Are we still unconsciously incompetent? Bias and stereotyping
Lately, the concept of unconscious bias has come into the forefront of diversity advocates in the workplace. Previously we would see conscious bias at work – especially several decades ago when women were clearly being denied opportunities and blatantly discriminated against based on their sex – like the stereotypes in the TV series Mad Men. This type of conscious bias is easy to see; it can be addressed and it may be diminishing, but this does not mean bias has been eliminated.
Don’t get me wrong, bias can be good. All of us, myself included, are biased, whether we admit it or not. We are hard wired to make unconscious decisions about what is safe, what is harmful and what to avoid. It’s only when these biases lead to poor judgements or harsh treatment of others based on irrelevant facts such as gender that bias gets in the way of good decision-making.

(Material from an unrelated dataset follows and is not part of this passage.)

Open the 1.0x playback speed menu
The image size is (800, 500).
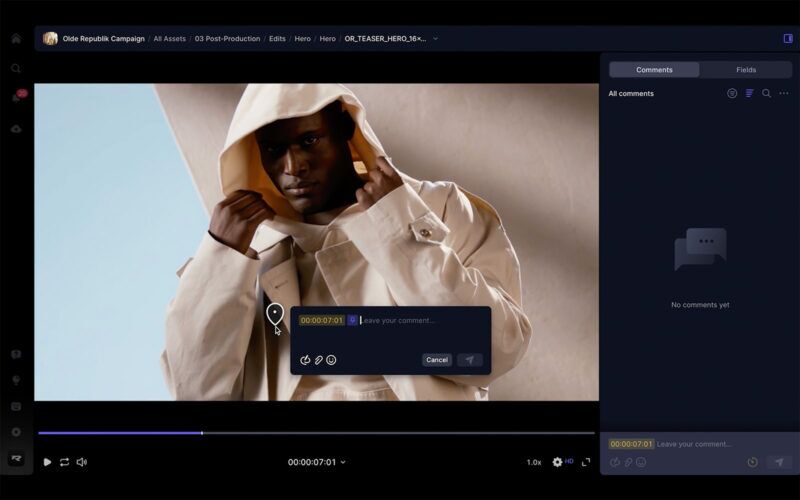coord(534,462)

Why is it important to be aware of our biases? Because biases especially if they are unconscious, can cause blind spots that lead us into making short cuts about facts and make poor or unjustified conclusions.
Let’s look at some of the research around unconscious biases that continue to disadvantage women. In one 2009 study, over 100 university psychologists were asked to rate the CVs of Dr. Karen Miller or Dr. Brian Miller, fictitious applicants for an academic job. The CVs were identical, apart from the name. Yet, strangely, the male Dr. Miller was perceived (by both male and female reviewers) to have better research, teaching and service experience than the female Dr. Miller. Overall, about three quarters of the psychologists thought Dr. Brian was hire-able, while less than half had the same confidence in Dr. Karen.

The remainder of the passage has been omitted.